→ Available records
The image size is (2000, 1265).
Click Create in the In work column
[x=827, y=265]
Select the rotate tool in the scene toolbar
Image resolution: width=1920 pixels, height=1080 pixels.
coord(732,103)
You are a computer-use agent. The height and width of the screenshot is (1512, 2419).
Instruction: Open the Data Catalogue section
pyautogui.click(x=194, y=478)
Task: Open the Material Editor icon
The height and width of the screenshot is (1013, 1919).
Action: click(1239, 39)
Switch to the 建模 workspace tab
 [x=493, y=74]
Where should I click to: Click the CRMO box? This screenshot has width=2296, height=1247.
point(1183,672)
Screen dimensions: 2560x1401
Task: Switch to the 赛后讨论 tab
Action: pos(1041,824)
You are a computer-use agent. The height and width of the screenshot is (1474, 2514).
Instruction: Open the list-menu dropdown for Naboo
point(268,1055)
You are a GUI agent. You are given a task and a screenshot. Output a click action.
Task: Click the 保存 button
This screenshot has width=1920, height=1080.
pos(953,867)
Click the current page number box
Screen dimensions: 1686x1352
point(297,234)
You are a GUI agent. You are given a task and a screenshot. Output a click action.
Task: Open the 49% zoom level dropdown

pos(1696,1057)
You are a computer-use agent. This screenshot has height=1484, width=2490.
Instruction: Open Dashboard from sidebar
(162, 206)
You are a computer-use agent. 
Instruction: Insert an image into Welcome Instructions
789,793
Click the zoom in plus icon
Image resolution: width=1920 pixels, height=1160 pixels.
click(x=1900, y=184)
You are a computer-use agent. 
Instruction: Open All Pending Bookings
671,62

→ Brief
Write down exactly the line that contains "Instruction: Open the Data Catalogue section" along with all later lines of the material, ending at its final line.

→ Solution for this problem
Instruction: Open the Data Catalogue section
pyautogui.click(x=194, y=478)
Task: Open the Material Editor icon
The height and width of the screenshot is (1013, 1919).
Action: click(1239, 39)
Switch to the 建模 workspace tab
 [x=493, y=74]
Where should I click to: Click the CRMO box? This screenshot has width=2296, height=1247.
point(1183,672)
Screen dimensions: 2560x1401
Task: Switch to the 赛后讨论 tab
Action: pos(1041,824)
You are a computer-use agent. The height and width of the screenshot is (1474, 2514).
Instruction: Open the list-menu dropdown for Naboo
point(268,1055)
You are a GUI agent. You are given a task and a screenshot. Output a click action.
Task: Click the 保存 button
This screenshot has width=1920, height=1080.
pos(953,867)
Click the current page number box
Screen dimensions: 1686x1352
point(297,234)
You are a GUI agent. You are given a task and a screenshot. Output a click action.
Task: Open the 49% zoom level dropdown

pos(1696,1057)
You are a computer-use agent. This screenshot has height=1484, width=2490.
Instruction: Open Dashboard from sidebar
(162, 206)
You are a computer-use agent. 
Instruction: Insert an image into Welcome Instructions
789,793
Click the zoom in plus icon
Image resolution: width=1920 pixels, height=1160 pixels.
click(x=1900, y=184)
You are a computer-use agent. 
Instruction: Open All Pending Bookings
671,62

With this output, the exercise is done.